[[ GIVEN DATA, beginning ]]

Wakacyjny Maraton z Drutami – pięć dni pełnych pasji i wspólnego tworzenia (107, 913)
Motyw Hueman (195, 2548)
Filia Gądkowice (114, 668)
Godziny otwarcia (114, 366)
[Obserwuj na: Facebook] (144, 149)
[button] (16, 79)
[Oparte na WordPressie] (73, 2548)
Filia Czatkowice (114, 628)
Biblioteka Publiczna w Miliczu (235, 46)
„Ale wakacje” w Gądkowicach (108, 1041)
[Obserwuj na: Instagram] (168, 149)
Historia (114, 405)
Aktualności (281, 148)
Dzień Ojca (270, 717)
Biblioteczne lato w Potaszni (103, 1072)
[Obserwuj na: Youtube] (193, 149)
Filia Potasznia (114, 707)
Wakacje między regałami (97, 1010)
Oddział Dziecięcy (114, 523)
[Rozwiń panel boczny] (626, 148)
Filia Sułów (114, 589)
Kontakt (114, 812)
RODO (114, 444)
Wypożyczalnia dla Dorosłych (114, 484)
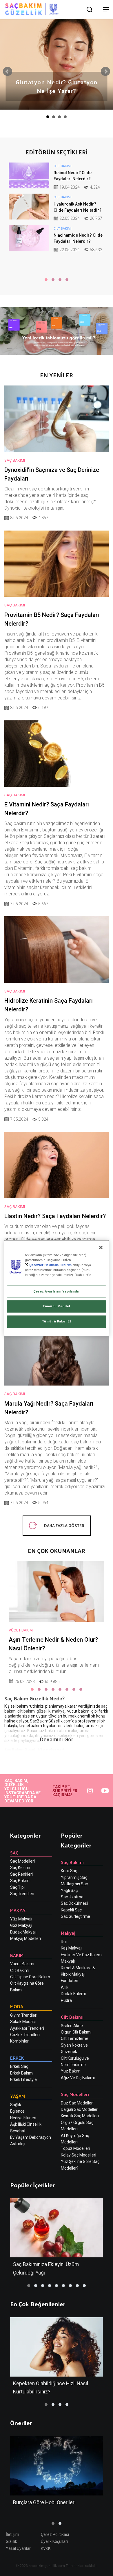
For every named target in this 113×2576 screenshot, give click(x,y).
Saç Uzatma (72, 1897)
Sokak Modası (23, 2021)
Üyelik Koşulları (54, 2541)
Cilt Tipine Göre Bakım (30, 1977)
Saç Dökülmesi (74, 1903)
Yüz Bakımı (71, 2071)
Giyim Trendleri (23, 2015)
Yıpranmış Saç (74, 1877)
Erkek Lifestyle (23, 2079)
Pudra (66, 2000)
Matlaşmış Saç (74, 1883)
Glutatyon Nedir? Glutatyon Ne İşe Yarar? (57, 86)
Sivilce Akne (72, 2025)
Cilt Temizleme (74, 2038)
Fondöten (69, 1980)
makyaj (58, 1711)
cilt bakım (26, 1711)
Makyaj (68, 1933)
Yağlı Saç (69, 1890)
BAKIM (16, 1955)
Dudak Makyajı (23, 1932)
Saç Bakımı (20, 1880)
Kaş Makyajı (71, 1948)
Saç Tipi (17, 1887)
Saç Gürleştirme (75, 1916)
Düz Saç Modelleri (77, 2103)
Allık (64, 1987)
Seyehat (17, 2131)
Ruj (64, 1941)
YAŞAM (17, 2096)
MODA (16, 2006)
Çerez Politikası (55, 2534)
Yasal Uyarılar (18, 2548)
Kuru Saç (69, 1870)
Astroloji (17, 2143)
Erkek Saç (19, 2066)
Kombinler (19, 2041)
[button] (46, 280)
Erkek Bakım (21, 2073)
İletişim (12, 2534)
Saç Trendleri (22, 1893)
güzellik (43, 1711)
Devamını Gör (56, 1739)
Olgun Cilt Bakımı (76, 2032)
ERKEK (17, 2058)
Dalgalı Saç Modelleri (80, 2109)
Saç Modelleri (22, 1861)
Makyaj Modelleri (25, 1938)
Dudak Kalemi (73, 1993)
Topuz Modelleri (75, 2148)
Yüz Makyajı (21, 1919)
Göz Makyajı (21, 1925)
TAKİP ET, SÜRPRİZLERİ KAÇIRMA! (65, 1791)
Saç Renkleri (21, 1874)
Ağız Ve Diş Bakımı (78, 2077)
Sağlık (15, 2104)
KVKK (45, 2548)
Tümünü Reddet (56, 1306)
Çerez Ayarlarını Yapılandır (56, 1291)
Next (105, 71)
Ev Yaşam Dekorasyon (30, 2137)
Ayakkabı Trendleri (27, 2028)
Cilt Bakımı (19, 1970)
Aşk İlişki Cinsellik (25, 2124)
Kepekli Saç (71, 1910)
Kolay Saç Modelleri (78, 2155)
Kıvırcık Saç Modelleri (80, 2115)
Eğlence (17, 2111)
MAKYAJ (18, 1910)
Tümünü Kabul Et (56, 1321)
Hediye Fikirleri (23, 2118)
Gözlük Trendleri (25, 2034)
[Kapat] (100, 1247)
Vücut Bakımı (22, 1963)
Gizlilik (11, 2541)
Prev (7, 71)
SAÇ (14, 1852)
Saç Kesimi (20, 1867)
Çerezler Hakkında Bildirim (50, 1265)
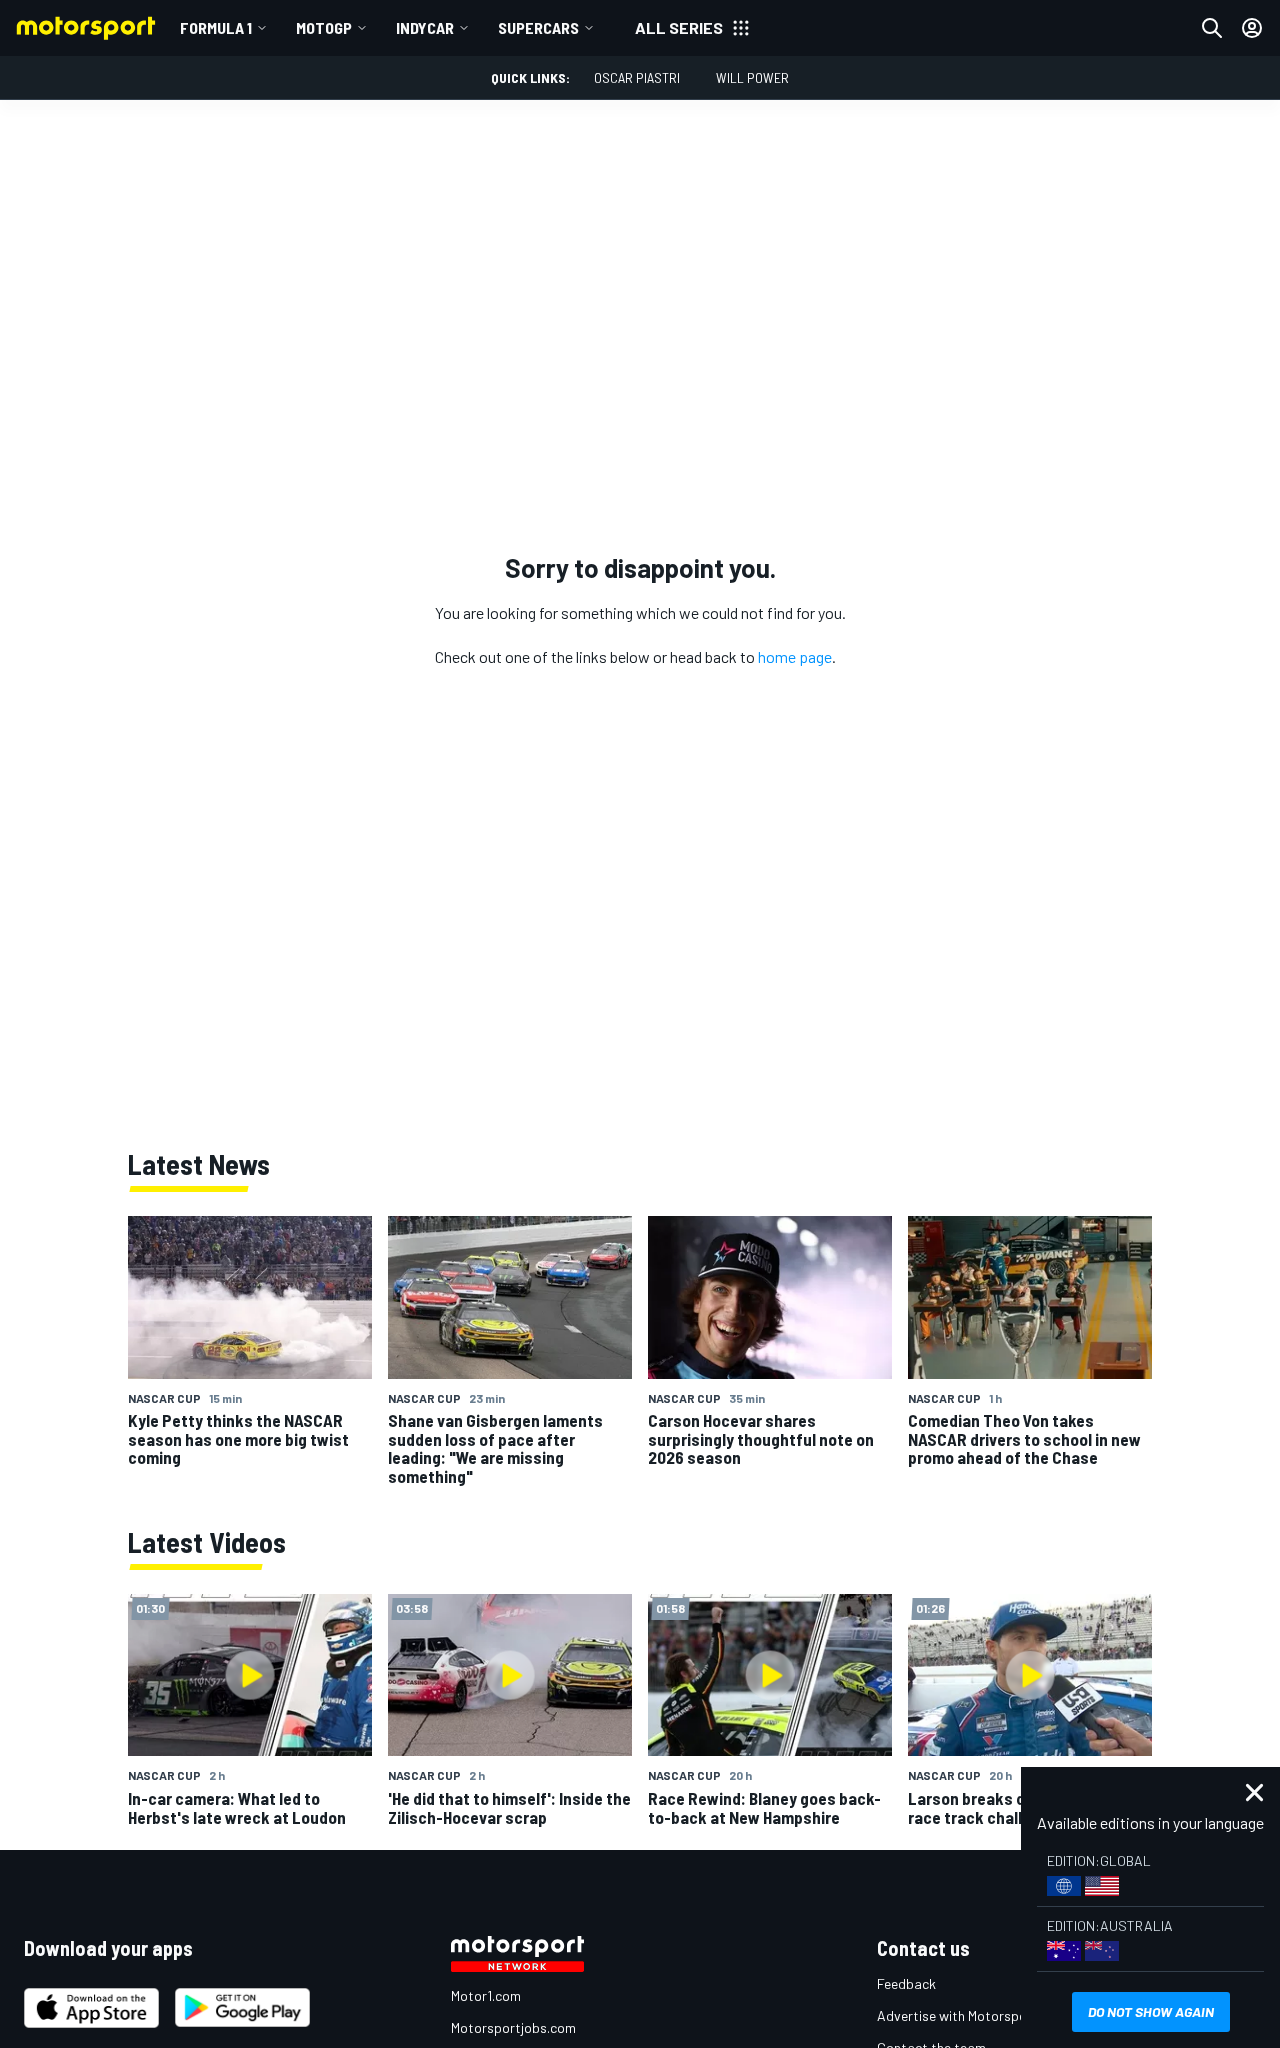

[[ GIVEN DATA, end ]]

> _ASSIGNMENT_:
Make an exact copy of every record, pictures excluded.

> _RESPONSE BOX_:
Wakacyjny Maraton z Drutami – pięć dni pełnych pasji i wspólnego tworzenia (107, 913)
Motyw Hueman (195, 2548)
Filia Gądkowice (114, 668)
Godziny otwarcia (114, 366)
[Obserwuj na: Facebook] (144, 149)
[button] (16, 79)
[Oparte na WordPressie] (73, 2548)
Filia Czatkowice (114, 628)
Biblioteka Publiczna w Miliczu (235, 46)
„Ale wakacje” w Gądkowicach (108, 1041)
[Obserwuj na: Instagram] (168, 149)
Historia (114, 405)
Aktualności (281, 148)
Dzień Ojca (270, 717)
Biblioteczne lato w Potaszni (103, 1072)
[Obserwuj na: Youtube] (193, 149)
Filia Potasznia (114, 707)
Wakacje między regałami (97, 1010)
Oddział Dziecięcy (114, 523)
[Rozwiń panel boczny] (626, 148)
Filia Sułów (114, 589)
Kontakt (114, 812)
RODO (114, 444)
Wypożyczalnia dla Dorosłych (114, 484)
For every named target in this 113×2576 screenshot, give click(x,y).
Saç Uzatma (72, 1897)
Sokak Modası (23, 2021)
Üyelik Koşulları (54, 2541)
Cilt Tipine Göre Bakım (30, 1977)
Saç Dökülmesi (74, 1903)
Yüz Bakımı (71, 2071)
Giyim Trendleri (23, 2015)
Yıpranmış Saç (74, 1877)
Erkek Lifestyle (23, 2079)
Pudra (66, 2000)
Matlaşmış Saç (74, 1883)
Glutatyon Nedir? Glutatyon Ne İşe Yarar? (57, 86)
Sivilce Akne (72, 2025)
Cilt Temizleme (74, 2038)
Fondöten (69, 1980)
makyaj (58, 1711)
cilt bakım (26, 1711)
Makyaj (68, 1933)
Yağlı Saç (69, 1890)
BAKIM (16, 1955)
Dudak Makyajı (23, 1932)
Saç Bakımı (20, 1880)
Kaş Makyajı (71, 1948)
Saç Tipi (17, 1887)
Saç Gürleştirme (75, 1916)
Düz Saç Modelleri (77, 2103)
Allık (64, 1987)
Seyehat (17, 2131)
Ruj (64, 1941)
YAŞAM (17, 2096)
MODA (16, 2006)
Çerez Politikası (55, 2534)
Yasal Uyarılar (18, 2548)
Kuru Saç (69, 1870)
Astroloji (17, 2143)
Erkek Saç (19, 2066)
Kombinler (19, 2041)
[button] (46, 280)
Erkek Bakım (21, 2073)
İletişim (12, 2534)
Saç Trendleri (22, 1893)
güzellik (43, 1711)
Devamını Gör (56, 1739)
Olgun Cilt Bakımı (76, 2032)
ERKEK (17, 2058)
Dalgalı Saç Modelleri (80, 2109)
Saç Modelleri (22, 1861)
Makyaj Modelleri (25, 1938)
Dudak Kalemi (73, 1993)
Topuz Modelleri (75, 2148)
Yüz Makyajı (21, 1919)
Göz Makyajı (21, 1925)
TAKİP ET, SÜRPRİZLERİ KAÇIRMA! (65, 1791)
Saç Renkleri (21, 1874)
Ağız Ve Diş Bakımı (78, 2077)
Sağlık (15, 2104)
KVKK (45, 2548)
Tümünü Reddet (56, 1306)
Çerez Ayarlarını Yapılandır (56, 1291)
Next (105, 71)
Ev Yaşam Dekorasyon (30, 2137)
Ayakkabı Trendleri (27, 2028)
Cilt Bakımı (19, 1970)
Aşk İlişki Cinsellik (25, 2124)
Kepekli Saç (71, 1910)
Kolay Saç Modelleri (78, 2155)
Kıvırcık Saç Modelleri (80, 2115)
Eğlence (17, 2111)
MAKYAJ (18, 1910)
Tümünü Kabul Et (56, 1321)
Hediye Fikirleri (23, 2118)
Gözlük Trendleri (25, 2034)
[Kapat] (100, 1247)
Vücut Bakımı (22, 1963)
Gizlilik (11, 2541)
Prev (7, 71)
SAÇ (14, 1852)
Saç Kesimi (20, 1867)
Çerezler Hakkında Bildirim (50, 1265)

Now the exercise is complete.